2 milyon kişinin girdiği üniversite sınavlarında sıfır çekme başarısını gösteren 200.000 kişi, seçimlerde oy kullanmayan”sessiz çoğunluk” denilen kesimin alt yapısını oluşturuyor olabilir mi? YGS sonuçları açıklandı, önümüzdeki senelerde bu rakamları çok ararız.
Nobel ödüllü “Akıl Oyunları” adlı filme de konu olmuş dâhi, Türkiye’ye gelerek konferans verdi ve “matematiği zayıf olan toplumlarda adalet olamaz” dedi...
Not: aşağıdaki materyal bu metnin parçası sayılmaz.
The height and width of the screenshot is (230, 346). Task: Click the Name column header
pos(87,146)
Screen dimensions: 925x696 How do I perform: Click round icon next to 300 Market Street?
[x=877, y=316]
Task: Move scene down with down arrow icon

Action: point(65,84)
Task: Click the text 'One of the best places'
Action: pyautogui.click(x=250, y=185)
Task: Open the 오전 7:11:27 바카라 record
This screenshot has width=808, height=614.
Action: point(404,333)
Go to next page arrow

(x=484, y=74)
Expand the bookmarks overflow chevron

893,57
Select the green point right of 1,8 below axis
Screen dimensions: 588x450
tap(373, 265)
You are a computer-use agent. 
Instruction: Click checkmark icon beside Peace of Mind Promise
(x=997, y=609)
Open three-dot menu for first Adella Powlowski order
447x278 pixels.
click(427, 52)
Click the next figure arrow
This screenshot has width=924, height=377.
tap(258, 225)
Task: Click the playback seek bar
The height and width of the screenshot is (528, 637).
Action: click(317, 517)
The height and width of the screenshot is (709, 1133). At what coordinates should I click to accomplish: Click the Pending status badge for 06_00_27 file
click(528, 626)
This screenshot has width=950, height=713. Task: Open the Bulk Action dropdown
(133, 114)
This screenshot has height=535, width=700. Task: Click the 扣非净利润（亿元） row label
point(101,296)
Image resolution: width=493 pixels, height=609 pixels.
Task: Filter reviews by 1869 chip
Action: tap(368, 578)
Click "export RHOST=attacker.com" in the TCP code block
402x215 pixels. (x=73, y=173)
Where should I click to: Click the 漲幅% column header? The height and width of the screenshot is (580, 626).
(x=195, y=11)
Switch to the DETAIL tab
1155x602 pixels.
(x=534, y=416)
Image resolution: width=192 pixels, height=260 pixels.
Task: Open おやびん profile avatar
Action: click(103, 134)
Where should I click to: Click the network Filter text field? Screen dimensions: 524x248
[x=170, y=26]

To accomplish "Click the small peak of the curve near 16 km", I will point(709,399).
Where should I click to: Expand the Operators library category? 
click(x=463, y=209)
Bu sözün muhatabı öğrencisine matematik öğretemeyen, onun bir dershaneye giderek matematik öğrenmesini seyredip “Yahu çocuk orada öğreniyor, ben de neden öğretemiyorum ve üstelik öğretemediğim halde neden devletten maaş alıyorum” demeyen öğretmen değildir!Muhatap benim! Benim matematiğim zayıftır. Lisede de haytanın biriydim. Adaletim yok, vicdansızım! Suçlu benim… Söz bana söylenmiştir, hemen matematik çalışacağım…
Maçlarda “Ya Allah, Bismillah Allah-u Ekber” diye bağıranların, bu ilahi sözlerden hemen sonra hakem yada oyuncuların anaları, bacıları,kız kardeşleri, karıları ile cinsel münasebet içeren sözler söylemeleri biraz tuhaf değil mi?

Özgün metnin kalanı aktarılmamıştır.